Rows on where targets appear
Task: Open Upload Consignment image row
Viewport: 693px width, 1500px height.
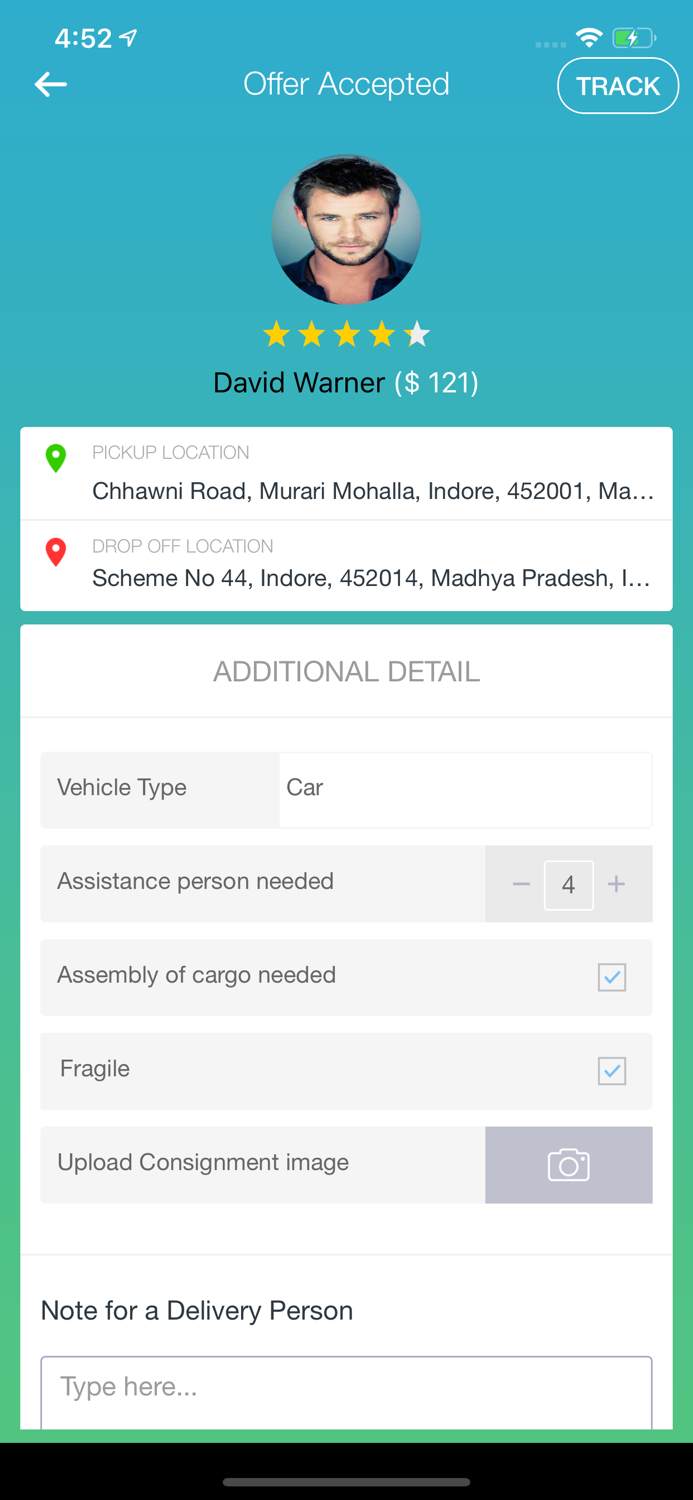Action: coord(203,1164)
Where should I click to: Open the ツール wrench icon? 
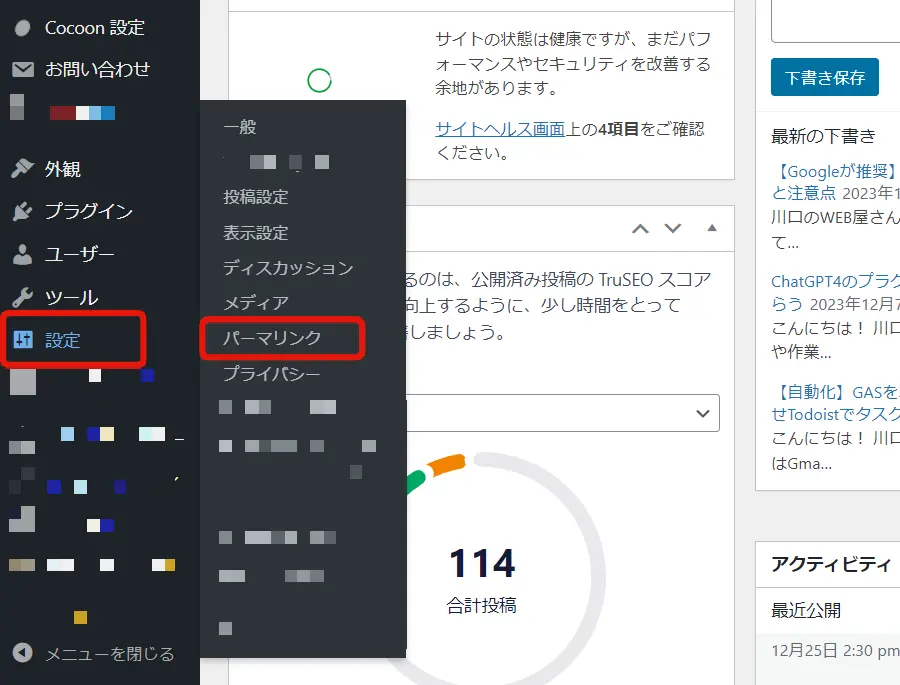(22, 296)
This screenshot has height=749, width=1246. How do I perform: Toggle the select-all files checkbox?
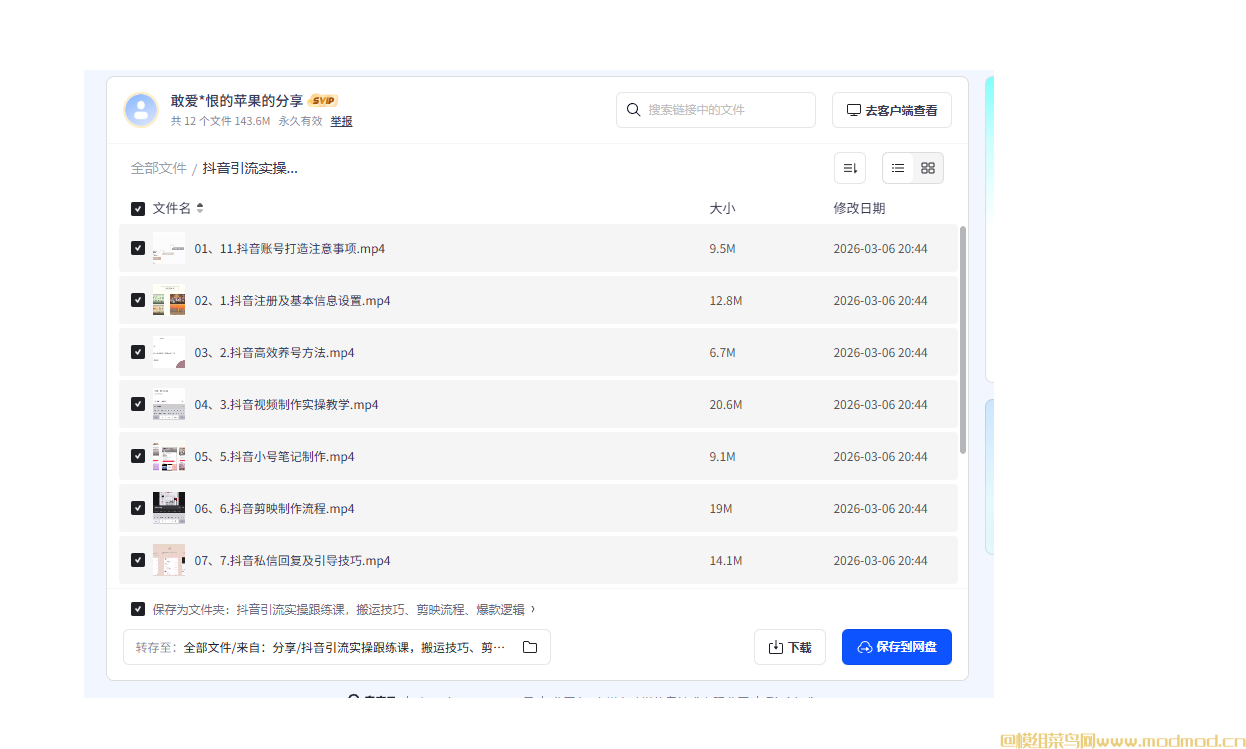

Instruction:
Extract every line of the entries above that contains the string "Open", matching case exactly.

Output:
Task: Open Upload Consignment image row
Where should I click to: Open the ツール wrench icon? 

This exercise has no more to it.